Showing posts with label musings. Show all posts
Showing posts with label musings. Show all posts

Saturday, January 02, 2021

MMXXI

Even before COVID-19 smeared plague across the globe, 2020 was already going to be an especially ugly, desperate year here in America, thanks to the election. As it stands, we—Americans, that is—have collectively limped past the December 31 finish line (an illusory goal if ever there was one), having only barely gotten our shit together enough to vote Donald Trump out after his administration spent the past eleven months doing nothing about a disease that much of the world managed to handle with at least a modicum of common sense and rationality. Hundreds of thousands of Americans have died needlessly, huge swathes of the population are unemployed and/or about to lose their homes, and around the world nation-states (including the US) are starting to rehearse for the next phase of the ongoing and ever-worsening climate crisis, which usually means foregoing the sort of species-wide solidarity we actually need in favor of shoring up artificial borders, dehumanizing outsiders (or insiders who don't meet the criteria of a "real" citizen, a category that grows narrower by the day), and generally doubling down on the us-versus-them mentality that got us here in the first place. 

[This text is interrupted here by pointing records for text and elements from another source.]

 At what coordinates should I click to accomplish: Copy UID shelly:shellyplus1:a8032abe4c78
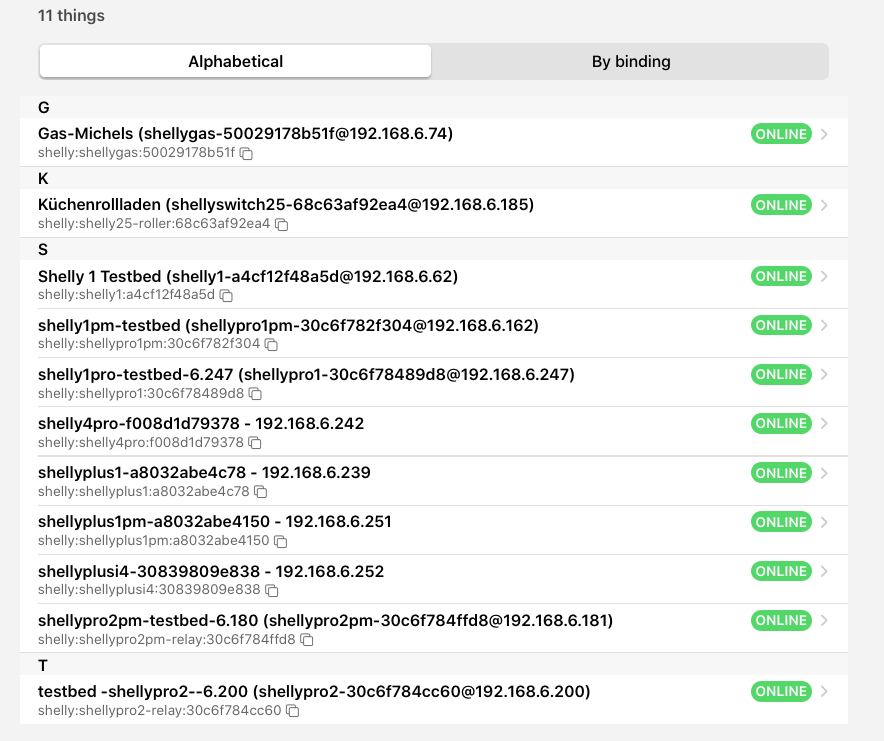261,492
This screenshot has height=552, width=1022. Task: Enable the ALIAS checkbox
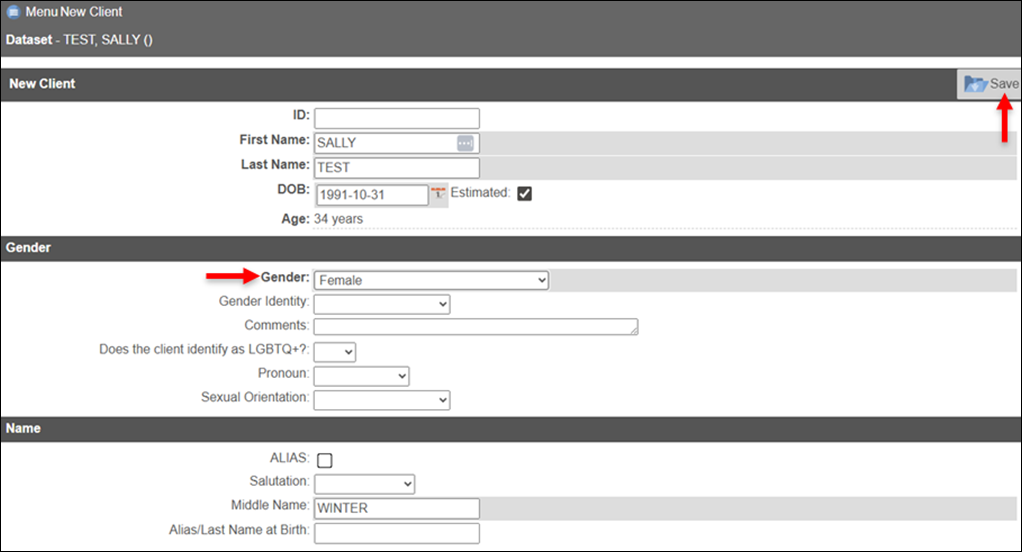click(324, 460)
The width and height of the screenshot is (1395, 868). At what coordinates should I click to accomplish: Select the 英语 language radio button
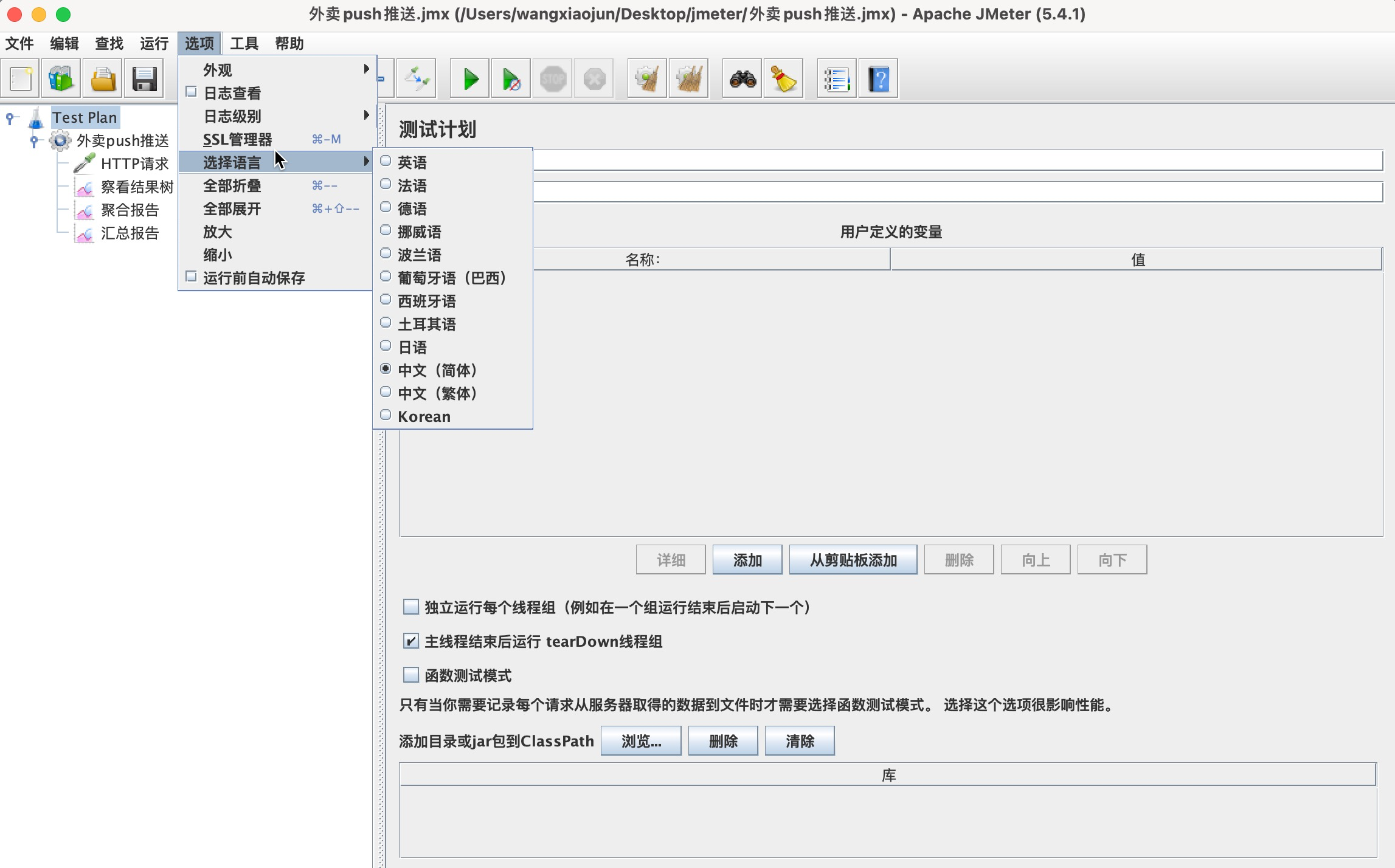pos(386,162)
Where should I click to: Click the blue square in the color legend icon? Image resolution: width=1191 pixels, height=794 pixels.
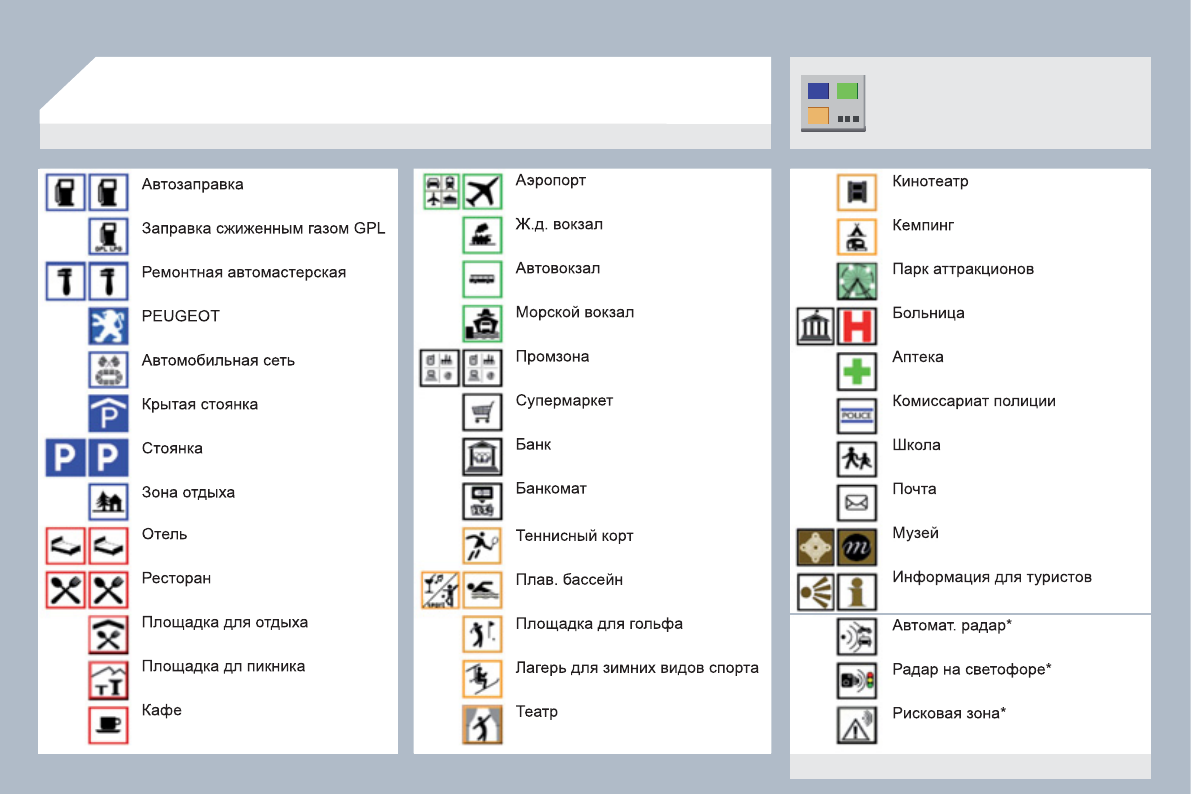[819, 91]
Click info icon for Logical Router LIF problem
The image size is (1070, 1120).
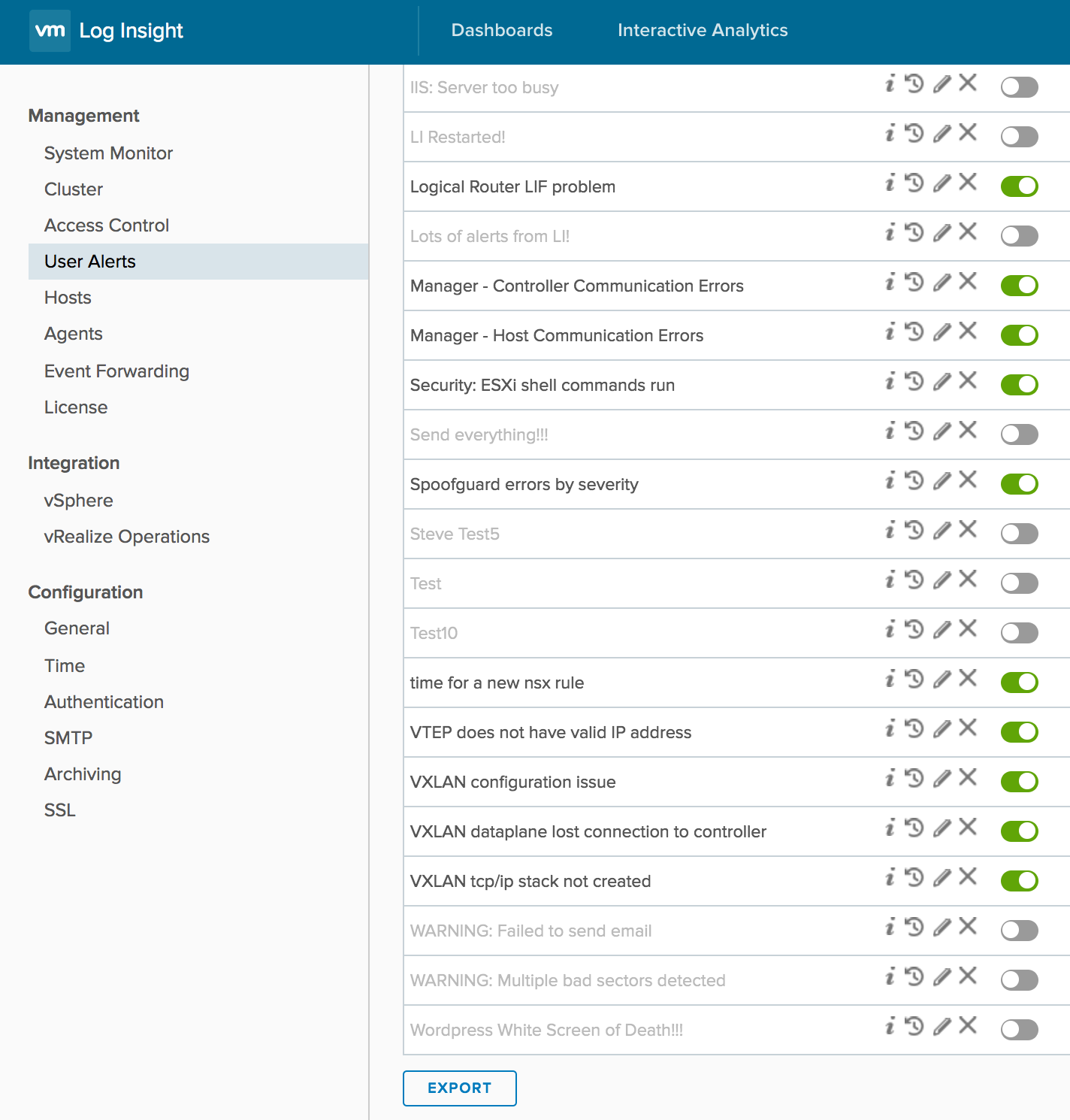(890, 183)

So yeah, 2020 was been a bullshit year. It was by no means the worst in human history, but that's cold comfort for everyone who suffered, or is still suffering, at its numb, infected hands, and it feels like History (capital H) decided to give us a tightly-scripted preview of what awaits us over the course of the next, I dunno, 50 or 100 years. It ain't pretty, and I am not at all sure that humanity will rise to meet the challenges we've created for ourselves (and every other species on the planet, but it's been pretty well established that we do not give a single fuck about them or anything that stands in the way of making profits and fulfilling the sad-ass failures of imagination that pass for "dreams"). That said, barring a heavy-duty nuclear exchange that renders the whole thing moot—an outcome as possible as it's ever been—I don't think we're straight-up doomed. Shit will get bad in unimaginable ways, but the species will scrape by. Hell, we may even outgrow some of our worst traits. I have no idea. Or, more accurately: I don't know.

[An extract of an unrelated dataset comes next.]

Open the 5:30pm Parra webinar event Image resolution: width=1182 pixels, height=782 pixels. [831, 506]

Not knowing is one of those skills I'm always honing. Not knowing isn't ignorance, though of course ignorance involves not knowing; not knowing is a refusal—albeit not too militant a refusal, since that leads to its own set of conundrums—to mistake one's one thoughts and feelings for reality. In this case, reality as it'll play out in the future. Forecasting the future is a sucker's game, and like most such games it's sometimes just lucrative enough to make us think it's a worthwhile pursuit. While I like throwing around ideas of what may be coming our way as much as the next dude, I like to think I have a sufficient grasp of how complex the world is, and how unpredictable people and nature can be, to avoid conflating the notions I toss out on IRC or over beers with what's actually going on. But again, I don't know, so I generally avoid prognostication. You're better off consulting the 易經 I Ching/Yi Jing than talking to me.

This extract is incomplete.